Eileen Bewley, GCS Leisure Buildings, Cramlington
How can I attract more wildlife into my garden?
Choosing the right flowers is important, especially for our pollinators such as bees, butterflies and insects. Choose plants that will provide pollen for as much of the year as possible, from spring-flowering plants like Bergenia (elephant’s ears) and Caltha palustris (marsh marigold), to autumn plants like Aconitum carmichaelii (Carmichael’s monkshood) and Symphyotrichum (michaelmas daisy). If you have the space, aim to grow a mix of trees and shrubs to provide a variety of habitats for wildlife, as well as food and shelter. Small trees such as mountain ash, crab apples and hawthorn not only provide an early nectar source for pollinators but are also an important food source for birds, with their berries and fruits later in the year.

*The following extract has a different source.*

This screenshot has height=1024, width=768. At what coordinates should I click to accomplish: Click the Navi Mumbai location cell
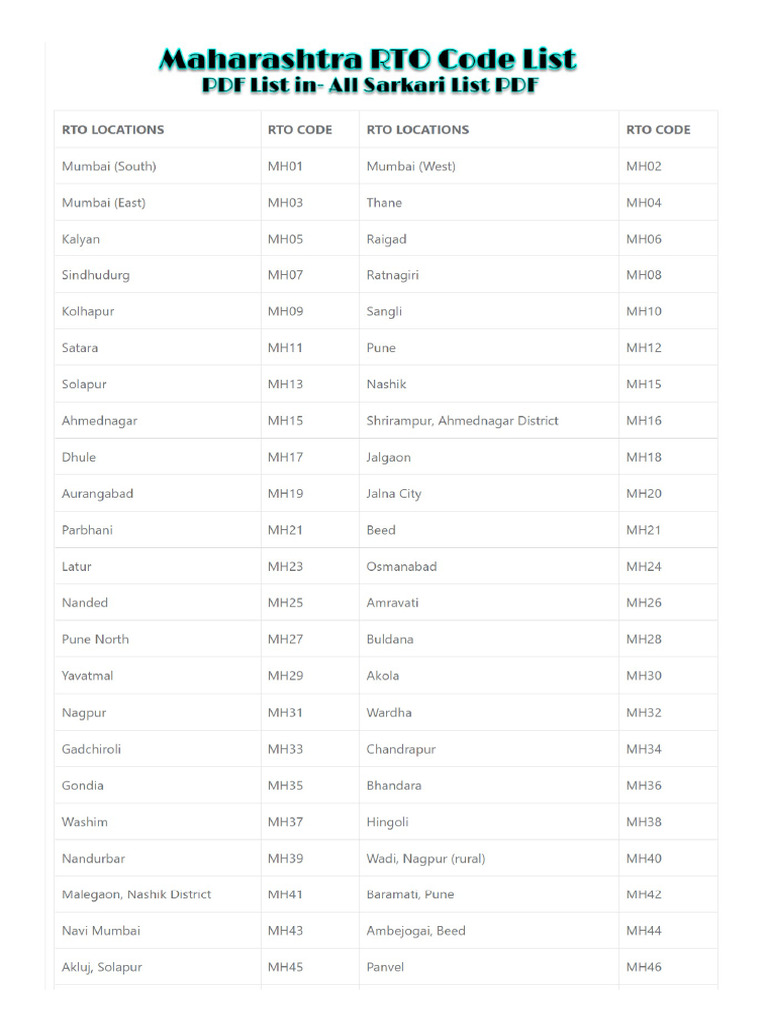point(101,930)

A great way to encourage wildlife to stay in your garden over the winter months is to delay cutting back perennials until the spring. Ornamental grasses and perennials, such as Hylotelephium spectabile and Verbena bonariensis, provide an autumn food source with their seeds for small birds, as well as habitat for hibernating insects over the winter months.
Phil Cormie, Senior Gardener at Himalayan Garden & Sculpture Park, North Yorkshire
Have you noticed any gardening trends for 2019?
The once-maligned succulent and cacti that were banished to cold outbuildings or forgotten corners of the garden are making a comeback in a very different way. Contemporary homes lend themselves well to minimal arrangements of cacti. Try sprucing up tired indoor or outdoor areas by arranging the humble succulent or cacti into groups of contrasting shapes or sizes within interesting glass atriums or a repurposed shallow bowl.
Marie Bate, Damson Garden Design
Trends for 2019 include planting more herbaceous plant material as people are wanting their flower displays to last for much longer.